Defence 3: No loss to the creditor

The director shows that even if the insolvency petition had been filed on time, the creditor would still not have been satisfied — because the company had no distributable assets. This requires detailed financial analysis and typically an expert opinion.

Defence What the director must prove Practical effectiveness
Insolvency / restructuring petition in time Petition filed within 30 days of insolvency Highest — most frequently used
No fault in failing to file Objectively impossible to act (illness, force majeure) Low — narrow range of accepted grounds
No loss to the creditor Creditor would not have been satisfied even with timely petition Medium — requires expert opinion

What did the Constitutional Court ruling of 12 April 2023 change?

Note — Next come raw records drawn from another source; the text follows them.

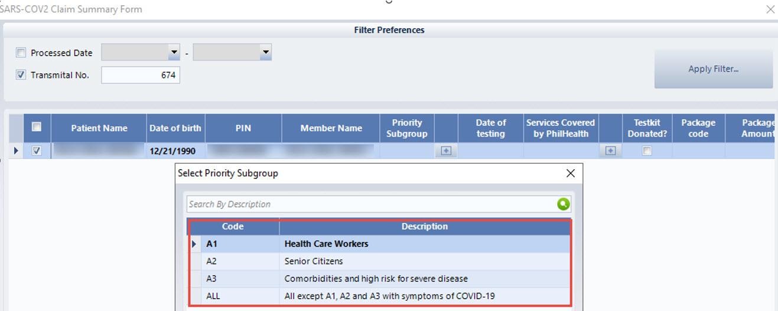Viewport: 778px width, 311px height.
Task: Tick the Testkit Donated checkbox
Action: tap(647, 151)
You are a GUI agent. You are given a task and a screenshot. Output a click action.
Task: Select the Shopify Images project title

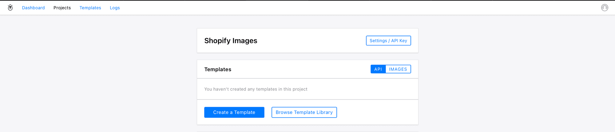point(231,41)

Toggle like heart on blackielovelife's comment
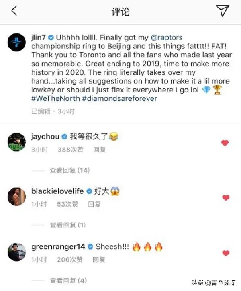(x=226, y=198)
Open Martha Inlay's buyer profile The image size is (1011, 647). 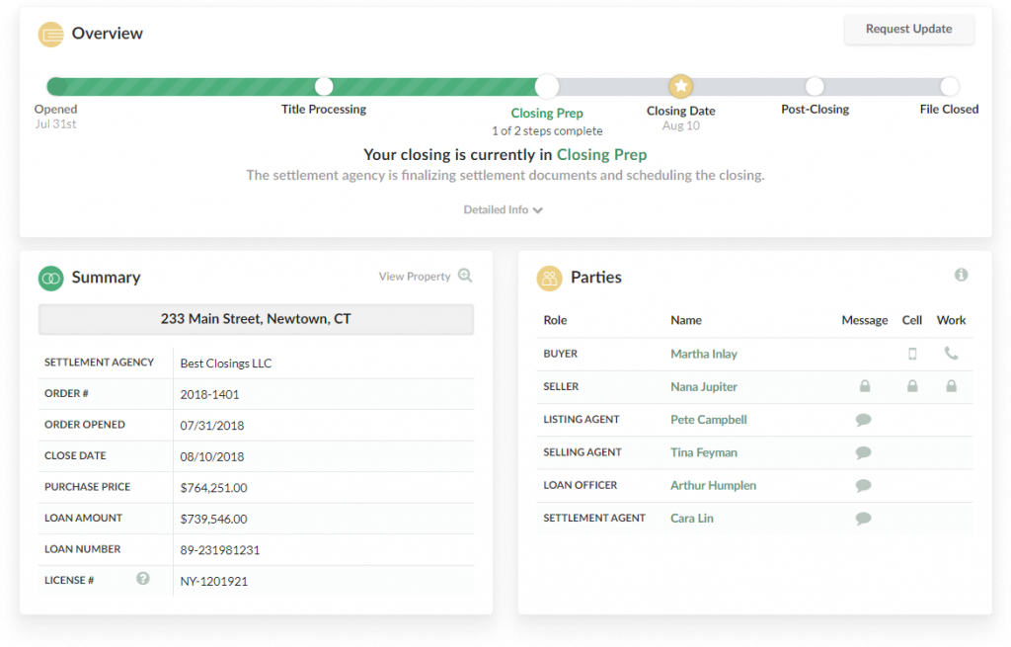[x=704, y=354]
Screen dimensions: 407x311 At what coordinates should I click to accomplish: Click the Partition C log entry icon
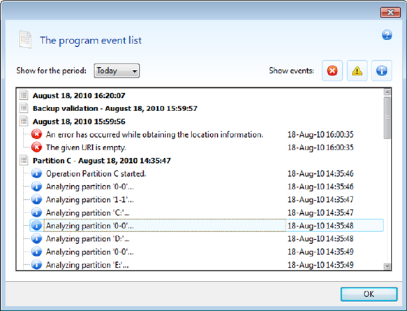tap(24, 160)
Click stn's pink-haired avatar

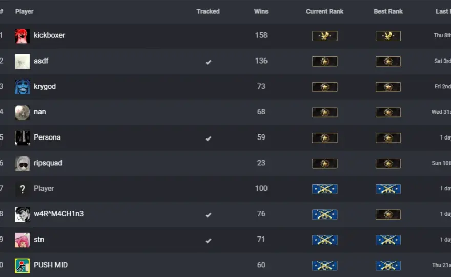(22, 240)
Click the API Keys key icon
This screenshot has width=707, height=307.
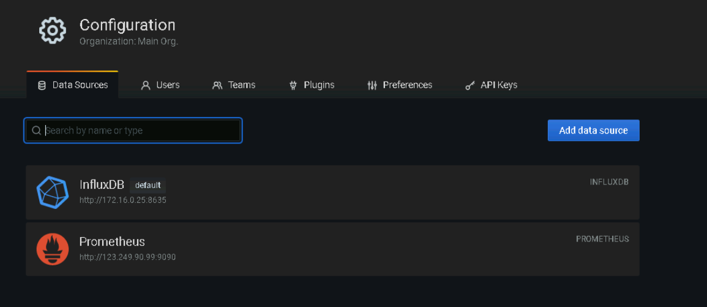(470, 85)
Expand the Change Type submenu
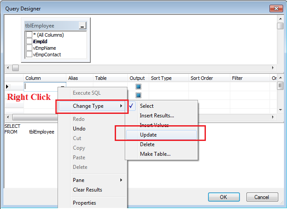This screenshot has height=209, width=287. point(92,106)
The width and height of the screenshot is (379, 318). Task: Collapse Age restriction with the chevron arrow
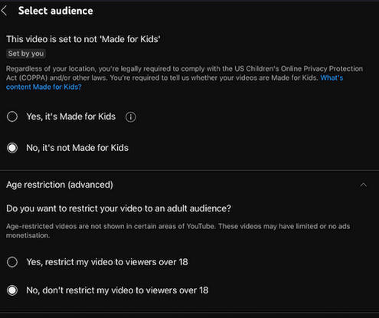364,185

Poland’s Constitutional Tribunal (Trybunał Konstytucyjny), in its ruling of 12 April 2023 (case ref. P 5/19), held that Article 299 § 1 and § 2 KSH is partially incompatible with the Polish Constitution. The incompatibility lies in the fact that the provision did not allow a former director to challenge the very existence of a debt established by a court judgment issued after they had left the board.

In practical terms: if the judgment ordering the company to pay was issued in proceedings commenced after the defendant had already ceased to be a director, that former director can now argue in their defence that the underlying debt does not actually exist. Prior to this ruling, such a defence was unavailable — the court was bound by the final judgment against the company.

This is a significant development for all former CEOs and board members. The ruling does not abolish Article 299 KSH liability, but it expands the available defences in specific circumstances.

What is the limitation period for claims under Article 299 KSH?

Claims under Article 299 KSH are time-barred after 3 years. Since director liability is tortious in nature (damages for a wrongful act), the limitation period under Article 4421 of the Civil Code applies.

The limitation period begins on the date the creditor learned of the unsuccessful enforcement against the company — typically the date the bailiff’s order terminating enforcement was served. In any event, the claim extinguishes no later than 10 years from the event giving rise to the loss.

In our work at Progress Holding, we regularly see creditors delay suing directors, hoping for voluntary payment. This is a mistake — the 3-year clock runs regardless of negotiations. A director can raise a limitation defence in court.

How to protect yourself against Article 299 KSH liability

The most effective protection is prevention: continuous monitoring of the company’s financial position and immediate action at the first signs of insolvency. At Progress Holding, we recommend the following steps to our clients.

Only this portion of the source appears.